Perihan Mağden*
Ankara’da naçar tarihimizin en kanlı kitle katliamı yaşandı ya-
IŞİD’in Dokumacılar Grubu’ndan, ya da bilmemne grubundan, iki ya da daha fazla intihar bombacısı, hala netleşmemiş sayıda insanımızı parça parça etti ya-
(Yoğun bakımda da hatırı sayılır sayıda insanımız var hala.)
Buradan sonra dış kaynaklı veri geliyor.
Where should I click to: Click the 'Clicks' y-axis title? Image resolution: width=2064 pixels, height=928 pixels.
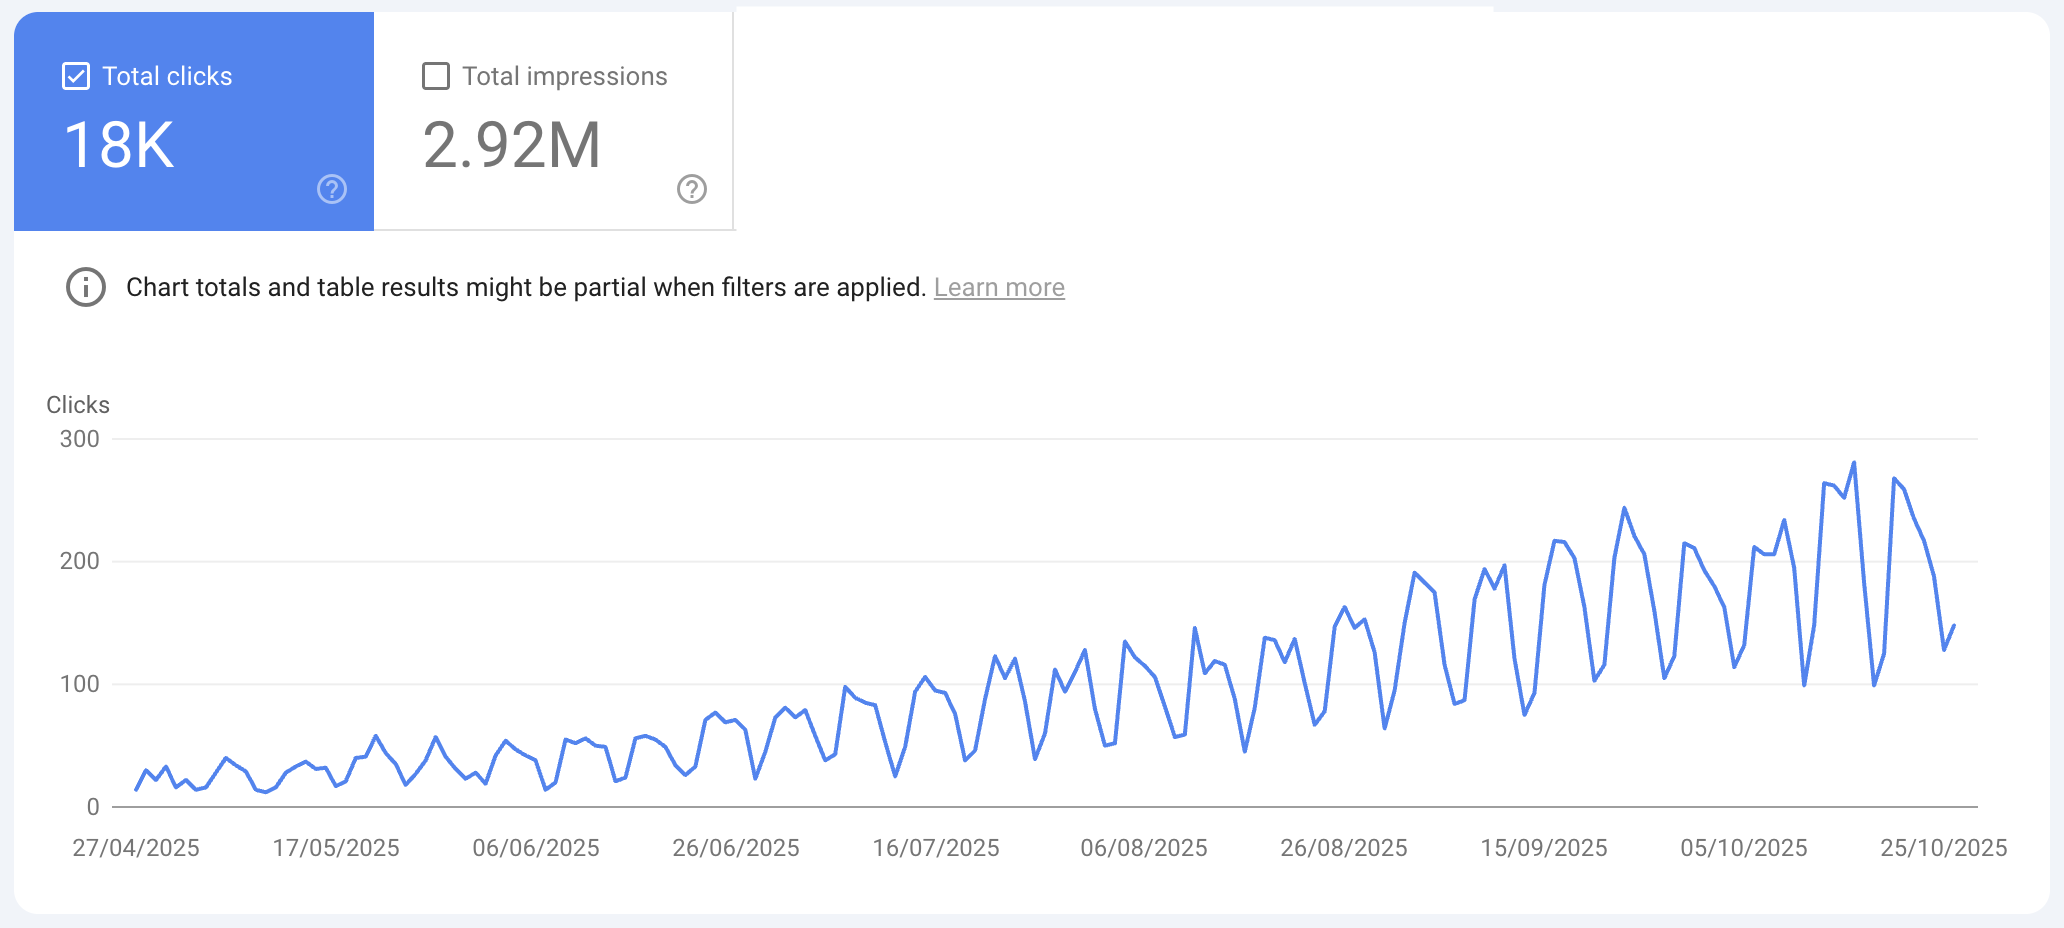(78, 405)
İki muhtemel bombacının aileleri ortaya çıkıp ”Biz defalarca uyardık, şikayet ettik; yetkililere işin vahametini anlatamadık, dinletemedik!” dedi ya-
Ankara’nın tüm yüce devlet sembollerimizle çevrelenmiş, en merkezi, en mühim noktasında akıl almaz güvenlik zafiyeti sayesinde de, bunca cana kıyılabildiği ortaya çıktı ya-
Keyfiyle / özgüveniyle arasına hiç bir şeyin girmesine izin vermeyen Başbakan Davutoğlu DAEŞ – PKK- DHKPC isimlerini olağan şüpheliler olarak, anında telafuz ediverdi!
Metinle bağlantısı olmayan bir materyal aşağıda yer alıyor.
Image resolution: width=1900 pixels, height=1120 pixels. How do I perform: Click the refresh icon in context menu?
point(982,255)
Yahu; ”Önce Diyarbakır, sonra Suruç; şimdi de Ankara!
Adım adım İstanbul’a yaklaşılırken, tamamen Kürtler’in ve solcuların katledildiği böyle bir vahşeti , hangi vicdanla PKK’ya mal edersin?” demenin, pek bir manası yok galiba.
Zira DHKPC’nin adı eksiltildi, PKK’nınki koyultuldu.
Çamur Havuzu Medyası, bu medyanın arlanmazlığı açıkgözlük salan fedai kalemleri devreye girdi.
Efendim, öylesine alçak bir PKK söz konusuymuş ki, kendi insanlarını da işte böyle havaya uçurturmuş!
Bunların yapmayacağı hainlik, verdirtmeyeceği kurban yokmuş!
Başladılar Komplo Sisleri makinelerini çalıştırmaya.
Listeler dahi düzdüler: ihbar listeleri.
İnanılır gibi değil. Bu insanların maaşlarını, varlık nedenlerini alçaklıklarından kelime kelime, sıka sıka çıkartmaları, korkunç tabii.
E, havuz medyası bu nedenle oluşturuldu.
Onca yaratık o köşelere gerektiğinde sağa sola pislik atıp kafaları karıştırsın, ortalığı bulandırsın diye oturtuldu.
Ekranlarımız bunların kapanmak nedir bilmeyen çeneleriyle, tam da böylesi zamanlardaki işlevleri nedeniyle, abluka altına aldırıldı.
Azıcık farklı bakışların, görüşlerin duyulmasına, tam da bu yaratıkların tekelini pekiştirme gayretiyle izin verilmez oldu.
Davutoğlu çıkıp ”İster PKK olsun, ister DEAŞ. Zaten bir ülkeyi zaaf içindeymiş algısı yaratmak istiyor,” diyebiliyor.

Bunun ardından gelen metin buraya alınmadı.